The pictures in the listing below are to be skipped, while the lines between the line holding "The image size is (897, 700)." and the line holding "Add a new web part in column two", inclusive, are to be output exactly.
═══ The data
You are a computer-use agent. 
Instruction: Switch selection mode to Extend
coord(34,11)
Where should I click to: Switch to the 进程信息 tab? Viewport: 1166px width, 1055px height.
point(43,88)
══════
═══ The data
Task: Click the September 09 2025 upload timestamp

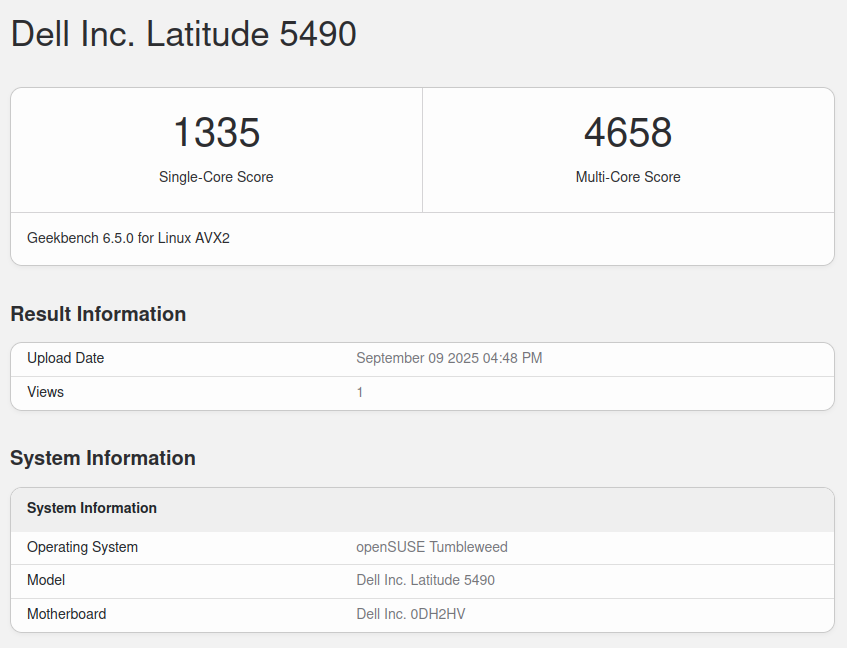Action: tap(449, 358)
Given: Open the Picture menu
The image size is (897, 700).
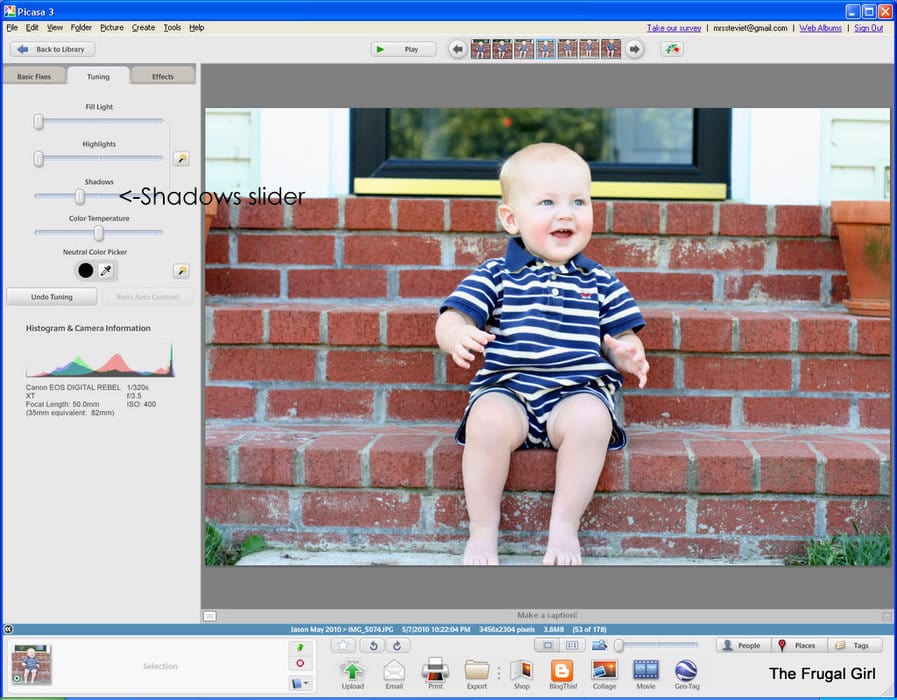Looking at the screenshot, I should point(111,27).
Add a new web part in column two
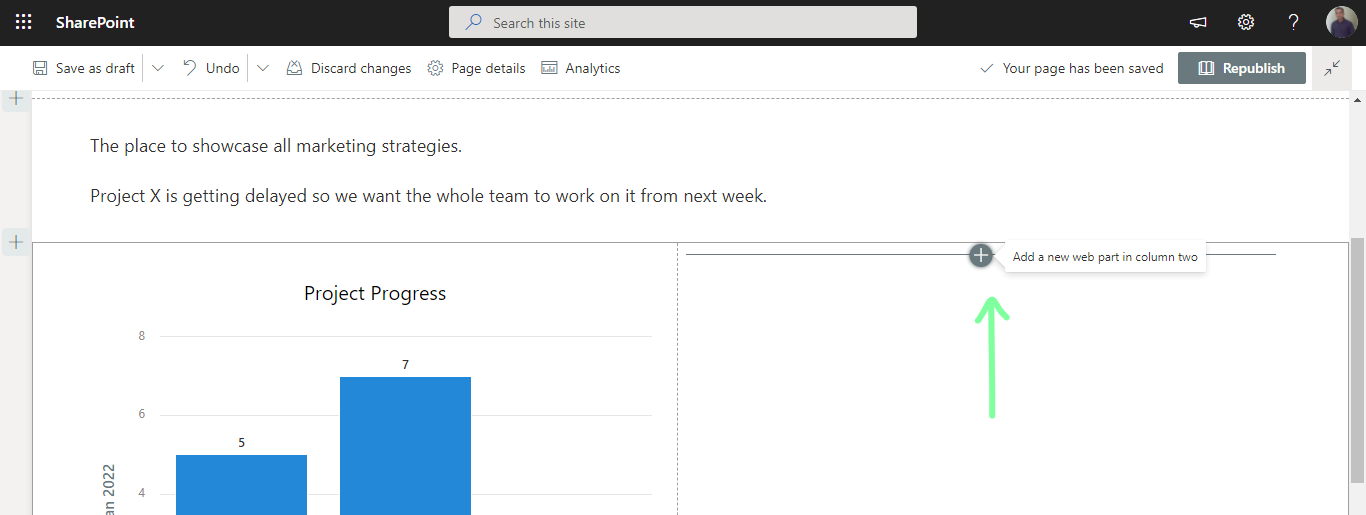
══════
**Your solution:**
The image size is (897, 700).
Looking at the screenshot, I should point(111,27).
Add a new web part in column two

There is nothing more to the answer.